1.Yes ,if you applied and submitted on-line application
2.Yes if been refused 
3.YES if he plan to travel with NO if he doesn't 
4.Your Father's information ( name,surname,place and date of birth )
5. Same for your Mather
6.NO ,you have to take your IELTS certificate with all supporting documents


----------



## Whatshouldwedo (Sep 29, 2013)

Is the answer to 1. YES? It says leave to REMAIN, rather than ENTER. I may be wrong. Hope a moderator can assist!


----------



## Joppa (Sep 7, 2009)

Whatshouldwedo said:


> Is the answer to 1. YES? It says leave to REMAIN, rather than ENTER. I may be wrong. Hope a moderator can assist!

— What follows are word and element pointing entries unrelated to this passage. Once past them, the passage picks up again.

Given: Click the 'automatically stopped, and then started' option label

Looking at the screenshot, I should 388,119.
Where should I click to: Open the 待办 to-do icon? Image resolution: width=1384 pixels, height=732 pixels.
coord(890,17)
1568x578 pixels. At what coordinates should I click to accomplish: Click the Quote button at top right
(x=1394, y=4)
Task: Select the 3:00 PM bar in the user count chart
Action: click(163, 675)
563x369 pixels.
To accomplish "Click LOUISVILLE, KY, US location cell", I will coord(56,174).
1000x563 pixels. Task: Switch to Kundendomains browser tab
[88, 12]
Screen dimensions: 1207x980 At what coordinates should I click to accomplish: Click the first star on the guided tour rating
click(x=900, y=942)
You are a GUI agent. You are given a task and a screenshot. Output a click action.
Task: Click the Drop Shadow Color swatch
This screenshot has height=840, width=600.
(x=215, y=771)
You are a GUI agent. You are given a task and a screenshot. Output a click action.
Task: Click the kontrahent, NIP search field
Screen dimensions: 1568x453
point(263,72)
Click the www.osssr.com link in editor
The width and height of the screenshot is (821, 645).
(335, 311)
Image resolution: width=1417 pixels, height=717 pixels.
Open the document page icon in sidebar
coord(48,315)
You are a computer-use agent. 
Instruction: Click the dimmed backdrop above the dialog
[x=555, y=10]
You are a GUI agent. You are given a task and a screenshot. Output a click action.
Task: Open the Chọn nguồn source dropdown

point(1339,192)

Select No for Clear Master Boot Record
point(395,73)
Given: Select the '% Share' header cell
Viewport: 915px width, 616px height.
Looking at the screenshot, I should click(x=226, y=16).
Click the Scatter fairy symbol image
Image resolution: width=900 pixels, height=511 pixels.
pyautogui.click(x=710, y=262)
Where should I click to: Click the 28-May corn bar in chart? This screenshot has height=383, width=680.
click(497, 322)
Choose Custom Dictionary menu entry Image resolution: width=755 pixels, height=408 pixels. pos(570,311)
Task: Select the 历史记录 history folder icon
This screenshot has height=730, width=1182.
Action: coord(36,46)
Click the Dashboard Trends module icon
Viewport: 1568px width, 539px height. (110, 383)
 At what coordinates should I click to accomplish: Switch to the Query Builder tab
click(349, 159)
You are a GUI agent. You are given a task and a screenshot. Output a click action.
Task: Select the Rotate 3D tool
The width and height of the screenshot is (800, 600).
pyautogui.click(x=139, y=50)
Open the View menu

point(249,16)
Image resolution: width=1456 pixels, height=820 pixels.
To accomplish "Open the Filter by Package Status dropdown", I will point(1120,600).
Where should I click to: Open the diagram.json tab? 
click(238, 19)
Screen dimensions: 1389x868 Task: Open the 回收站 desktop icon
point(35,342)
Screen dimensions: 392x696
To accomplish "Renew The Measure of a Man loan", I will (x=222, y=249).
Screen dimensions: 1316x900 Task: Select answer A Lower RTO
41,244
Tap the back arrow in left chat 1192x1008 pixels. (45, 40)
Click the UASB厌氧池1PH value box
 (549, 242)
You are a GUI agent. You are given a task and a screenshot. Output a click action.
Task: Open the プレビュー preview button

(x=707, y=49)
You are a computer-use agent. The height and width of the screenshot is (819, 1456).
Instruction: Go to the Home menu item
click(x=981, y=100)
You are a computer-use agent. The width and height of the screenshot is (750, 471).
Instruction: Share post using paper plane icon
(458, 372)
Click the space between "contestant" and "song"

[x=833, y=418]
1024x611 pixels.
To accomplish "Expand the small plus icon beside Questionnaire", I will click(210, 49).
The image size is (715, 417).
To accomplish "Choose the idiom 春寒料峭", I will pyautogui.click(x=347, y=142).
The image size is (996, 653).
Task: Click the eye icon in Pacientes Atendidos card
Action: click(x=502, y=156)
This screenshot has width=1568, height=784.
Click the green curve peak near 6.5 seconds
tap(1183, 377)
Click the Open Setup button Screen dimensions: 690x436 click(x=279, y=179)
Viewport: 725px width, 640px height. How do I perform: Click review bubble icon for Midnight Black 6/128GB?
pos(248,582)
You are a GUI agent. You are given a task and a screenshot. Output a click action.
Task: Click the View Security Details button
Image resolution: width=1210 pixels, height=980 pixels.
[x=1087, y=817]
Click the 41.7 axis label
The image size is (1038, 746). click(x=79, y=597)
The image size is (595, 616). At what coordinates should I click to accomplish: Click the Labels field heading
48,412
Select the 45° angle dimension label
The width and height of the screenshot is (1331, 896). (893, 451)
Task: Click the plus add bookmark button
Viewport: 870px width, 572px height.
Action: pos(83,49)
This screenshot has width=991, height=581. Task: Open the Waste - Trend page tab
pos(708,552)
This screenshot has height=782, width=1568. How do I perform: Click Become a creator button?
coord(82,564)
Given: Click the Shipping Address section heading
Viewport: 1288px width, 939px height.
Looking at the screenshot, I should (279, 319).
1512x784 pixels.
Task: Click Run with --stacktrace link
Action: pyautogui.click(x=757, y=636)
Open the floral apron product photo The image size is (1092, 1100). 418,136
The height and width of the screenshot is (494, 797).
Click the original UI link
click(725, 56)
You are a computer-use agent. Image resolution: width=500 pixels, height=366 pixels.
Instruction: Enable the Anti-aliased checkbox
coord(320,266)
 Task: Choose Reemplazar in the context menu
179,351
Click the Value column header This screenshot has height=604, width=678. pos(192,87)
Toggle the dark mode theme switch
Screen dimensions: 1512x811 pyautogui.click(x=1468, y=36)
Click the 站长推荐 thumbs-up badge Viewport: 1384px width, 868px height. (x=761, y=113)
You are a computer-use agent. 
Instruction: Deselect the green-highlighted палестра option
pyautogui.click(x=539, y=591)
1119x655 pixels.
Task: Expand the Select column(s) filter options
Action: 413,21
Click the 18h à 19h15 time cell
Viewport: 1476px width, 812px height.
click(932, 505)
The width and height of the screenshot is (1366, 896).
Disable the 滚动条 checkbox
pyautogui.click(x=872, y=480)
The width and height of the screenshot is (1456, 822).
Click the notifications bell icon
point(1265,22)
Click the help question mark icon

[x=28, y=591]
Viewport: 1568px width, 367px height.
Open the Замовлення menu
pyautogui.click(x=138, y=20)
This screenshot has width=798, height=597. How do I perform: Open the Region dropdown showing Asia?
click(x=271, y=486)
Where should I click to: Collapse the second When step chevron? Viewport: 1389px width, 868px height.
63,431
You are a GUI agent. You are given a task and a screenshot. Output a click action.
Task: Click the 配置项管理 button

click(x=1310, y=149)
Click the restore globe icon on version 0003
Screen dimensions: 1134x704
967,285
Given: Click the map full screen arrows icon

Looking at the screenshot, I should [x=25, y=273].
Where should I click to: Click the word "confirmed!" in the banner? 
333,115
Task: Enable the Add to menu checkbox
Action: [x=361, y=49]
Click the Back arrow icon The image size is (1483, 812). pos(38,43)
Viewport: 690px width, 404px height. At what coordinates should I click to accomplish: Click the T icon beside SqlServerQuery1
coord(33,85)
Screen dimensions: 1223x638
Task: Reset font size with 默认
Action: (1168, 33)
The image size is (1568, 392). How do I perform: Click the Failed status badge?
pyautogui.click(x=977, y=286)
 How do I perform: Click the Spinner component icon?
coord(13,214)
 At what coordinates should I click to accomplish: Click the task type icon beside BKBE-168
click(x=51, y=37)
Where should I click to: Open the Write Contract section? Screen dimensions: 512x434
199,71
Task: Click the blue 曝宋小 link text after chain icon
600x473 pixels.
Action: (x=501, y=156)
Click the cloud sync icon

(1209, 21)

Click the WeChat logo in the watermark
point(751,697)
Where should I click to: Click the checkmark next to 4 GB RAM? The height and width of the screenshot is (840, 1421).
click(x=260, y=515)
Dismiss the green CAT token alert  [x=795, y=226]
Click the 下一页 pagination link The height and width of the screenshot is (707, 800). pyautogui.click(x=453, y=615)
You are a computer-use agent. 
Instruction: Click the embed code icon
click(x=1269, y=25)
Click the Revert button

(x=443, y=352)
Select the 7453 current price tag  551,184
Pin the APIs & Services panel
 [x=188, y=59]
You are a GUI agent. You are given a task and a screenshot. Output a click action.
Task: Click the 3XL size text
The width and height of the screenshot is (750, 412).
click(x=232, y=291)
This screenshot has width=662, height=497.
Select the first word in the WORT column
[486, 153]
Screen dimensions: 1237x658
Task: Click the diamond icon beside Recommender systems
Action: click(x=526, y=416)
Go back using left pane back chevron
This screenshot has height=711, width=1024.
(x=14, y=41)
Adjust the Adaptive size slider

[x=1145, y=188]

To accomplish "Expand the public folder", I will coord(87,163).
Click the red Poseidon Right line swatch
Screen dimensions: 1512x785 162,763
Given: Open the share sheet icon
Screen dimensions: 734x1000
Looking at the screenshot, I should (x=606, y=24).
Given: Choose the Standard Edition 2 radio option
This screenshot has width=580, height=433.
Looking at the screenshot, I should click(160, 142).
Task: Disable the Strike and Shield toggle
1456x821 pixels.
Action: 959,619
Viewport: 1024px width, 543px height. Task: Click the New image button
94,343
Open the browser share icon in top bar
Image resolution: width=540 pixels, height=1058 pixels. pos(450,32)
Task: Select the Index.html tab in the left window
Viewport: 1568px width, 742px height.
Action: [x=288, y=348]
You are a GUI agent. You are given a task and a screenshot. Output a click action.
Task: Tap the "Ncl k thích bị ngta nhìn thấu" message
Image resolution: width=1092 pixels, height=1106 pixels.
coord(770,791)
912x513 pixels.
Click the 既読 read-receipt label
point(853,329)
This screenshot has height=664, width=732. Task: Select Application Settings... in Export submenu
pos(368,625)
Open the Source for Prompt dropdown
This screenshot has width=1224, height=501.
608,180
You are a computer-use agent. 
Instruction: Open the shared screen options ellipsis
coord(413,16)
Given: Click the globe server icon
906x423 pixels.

Leave to remain means application made in UK to extend your stay or switch to another category, such as from student to spouse. Answer no if it doesn't apply.


----------



## suhaila yaqubi (May 8, 2015)

application to the home office to remain in the UK.
what does it mean????/?


----------



## suhaila yaqubi (May 8, 2015)

and what is home office reference number?


----------



## suhaila yaqubi (May 8, 2015)

I was refused because my husband's annual income was 18200(requirement is at least 18600)
as well as I made so many misakes in both he forms,vaf2 and in ocline application.
So,what should I write in the bo of"Reason for Refusal"


----------



## suhaila yaqubi (May 8, 2015)

can I GIVE DETAILS IN LAST PART regarding the reason for refusal?
and one more question!
last time I mistakenly wrote my husband's family details instead of my own family 
what should I DO NOW?
CAN I write in last part about my mistake and give the correct info this time?


----------



## suhaila yaqubi (May 8, 2015)

in part6-(sponsor details)should I write my husband's details?


----------



## Zara2013 (Jul 18, 2013)

Are you the applicant or the sponsor? I have lost track. 
If you are the applicant you answer all the questions about YOU until you get section FAMILY DETAILS.

In the family details section it will ask about your spouse- you write their details i.e. name, address dob passport number etc. Then in the same section -family details- there is a question about YOUR Father and mother (if you are the applicant).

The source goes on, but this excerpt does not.